** START **

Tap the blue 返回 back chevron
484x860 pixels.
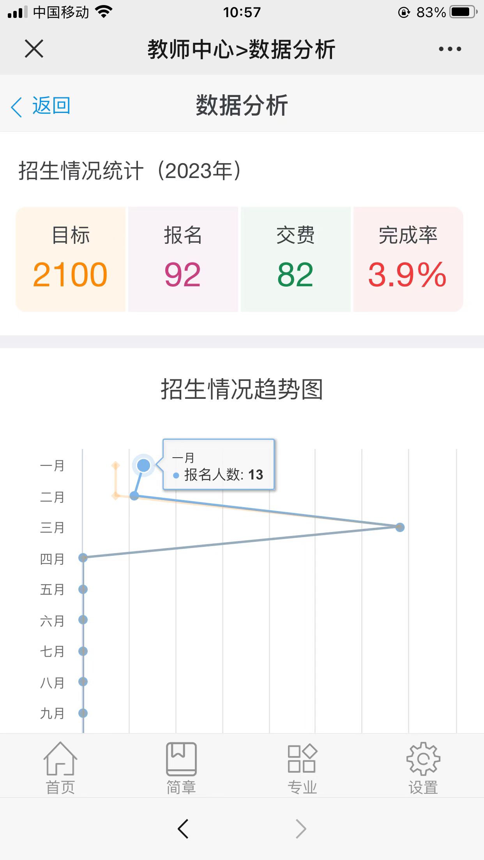click(x=16, y=107)
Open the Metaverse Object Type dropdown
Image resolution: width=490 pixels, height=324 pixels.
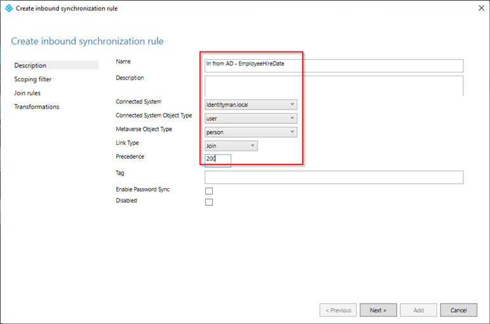click(251, 132)
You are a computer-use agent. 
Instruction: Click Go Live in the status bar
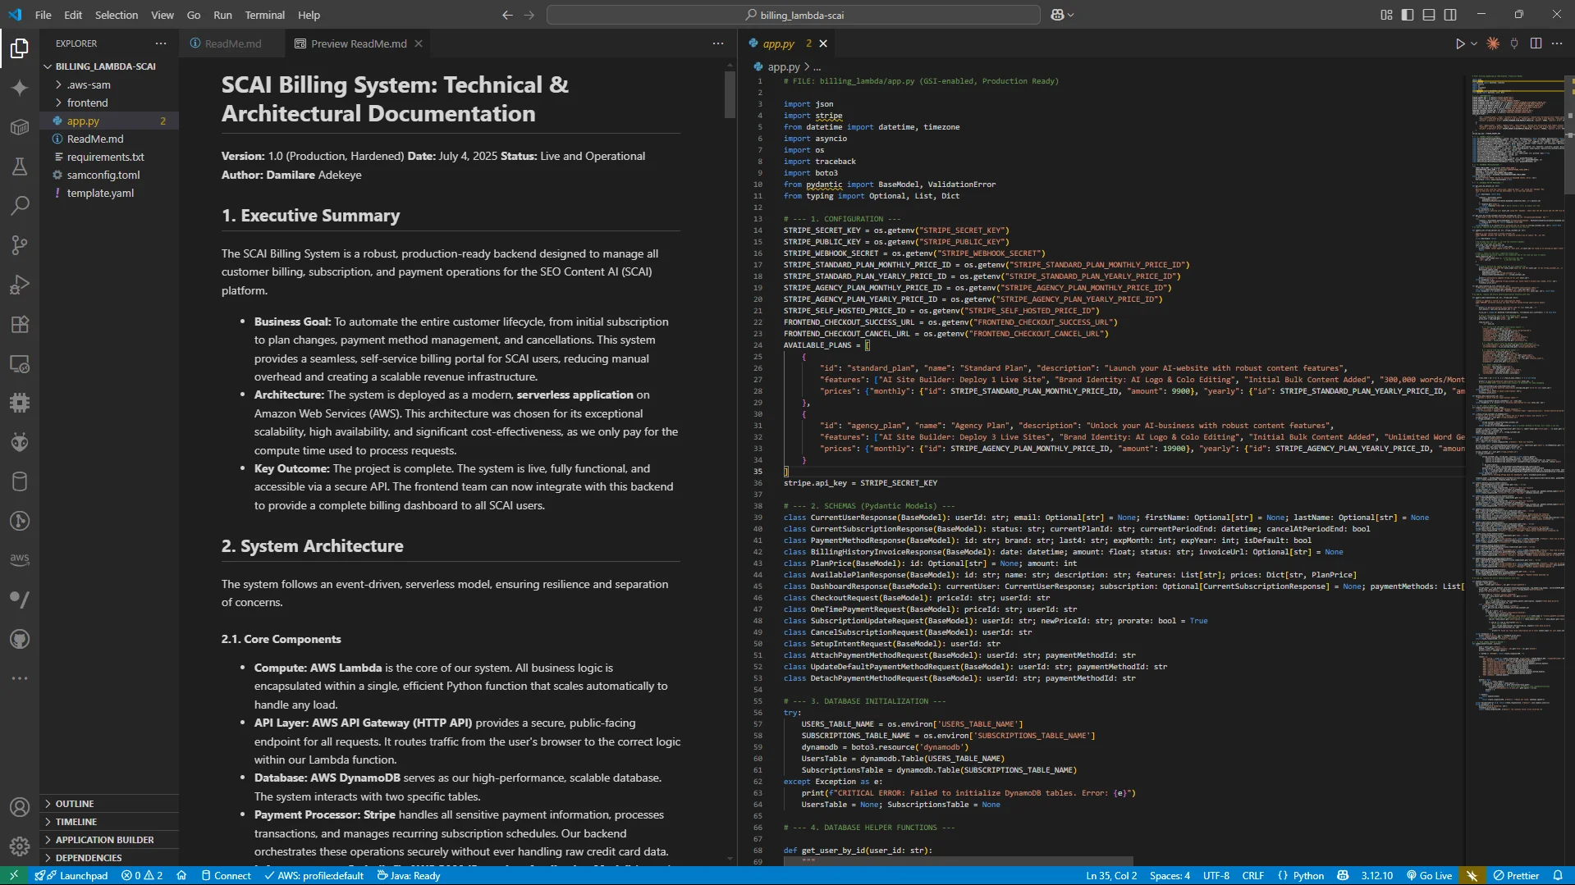(1429, 875)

** END **

Stated goal → Repeat the text of these rows word for word, leaving out the pictures.

Worked answer →
Tap the blue 返回 back chevron
484x860 pixels.
click(x=16, y=107)
Open the Metaverse Object Type dropdown
Image resolution: width=490 pixels, height=324 pixels.
click(251, 132)
You are a computer-use agent. 
Instruction: Click Go Live in the status bar
(1429, 875)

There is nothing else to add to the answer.